Glad to see you're giving the Afghan Kush a go Zen! 

It's been a while boss  Good to know you're still around.

The BV was good stuff man. No lie about that strain packing on some SERIOUS weight in those final weeks too. Pulled over 7oz off my one plant with just that 400watter at 9 weeks. 
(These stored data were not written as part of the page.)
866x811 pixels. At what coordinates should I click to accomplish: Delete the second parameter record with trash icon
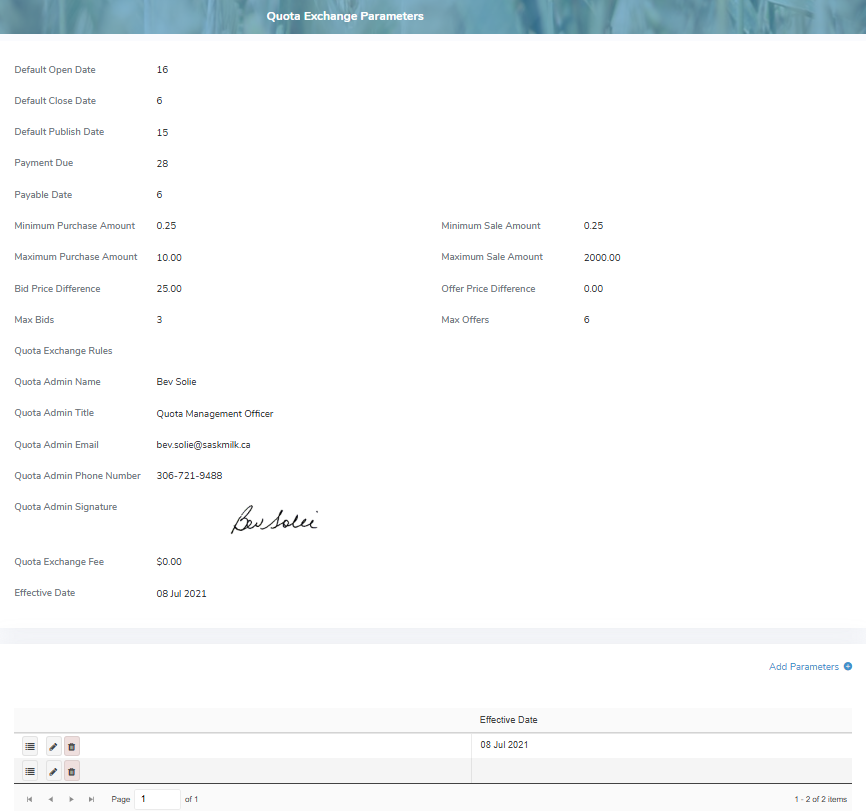coord(71,770)
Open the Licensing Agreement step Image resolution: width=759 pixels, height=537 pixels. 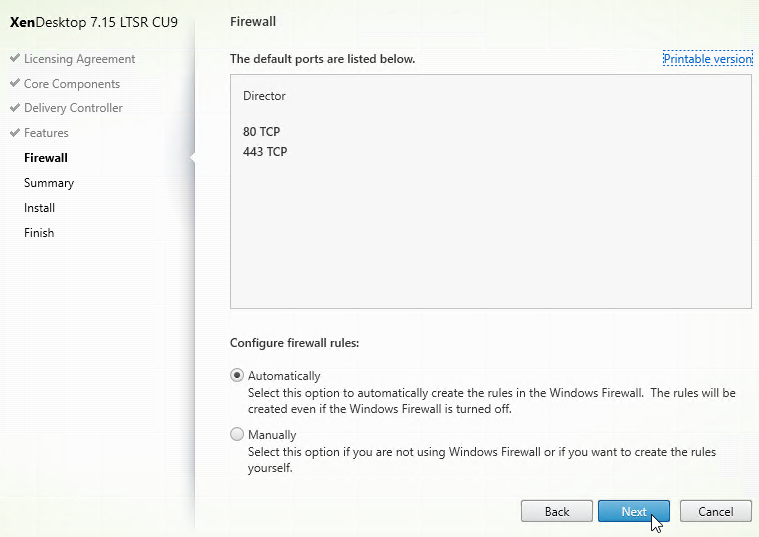(79, 59)
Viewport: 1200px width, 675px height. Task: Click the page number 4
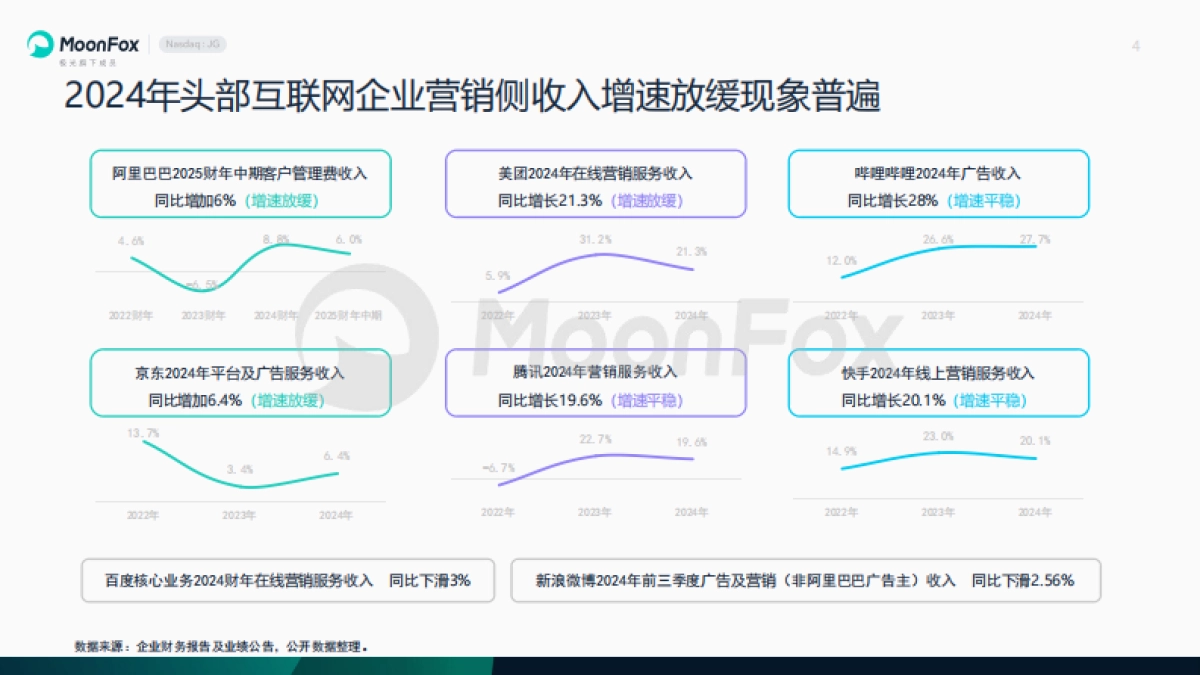tap(1135, 45)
Promo, I have some Pineapple Express going too. It's the most incredible smelling strain I've ever seen. Makes me hungry every time I'm trimming her up 
Yield leaves a little to be desired though. Really stable genetics it seems too. Thread after thread of PE looks almost identical to each other. G13 is really getting their act together these days. Make sure to flush with Sweet or a carb-loaded nutrient...then make sure you have a carbon filter or it'll start to smell like a tropical island in your place. 

-Butters


----------



## Premo42 (Apr 23, 2010)

ZEN MASTER said:


> hey premo nice to meet you. first off the blue venow is a pretty good smoke.its in the seventh week right? oh man watch how it swells up, and gets rock hard, its awesome. i let mine go for eigth weeks, sometimes though ill let them go for 60 days. doesnt change the buzz so much as it kinda gives the flavor a deeper taste. btw it tastes just like it smells, smoked in a pipe with a light toke not a heavy pull, you'll see what i mean.
> as far as that clown......whatever.
> but check this i feel you on the pick and mix. i did it for the first time on this last order and this is what i got:
> *AFGHAN KUSH-WORLD OF SEEDS*
> ...


Sounds good thanks. I am relativly new so haven't grown to many strains yet. It all started with Wonder woman last august. Cloned that and harvested 1/4 to 1/2 pound every month since. Have learned alot and grown alot since then but of coarse still learning everyday. 
Not sure i can give a correct report on smell and taste of the WW because i talked myself into cheating drying and curing. So taste and smell were not so great. Not going to do that with these new strains this time around and will start doing it right. WW though is a very high yielder. 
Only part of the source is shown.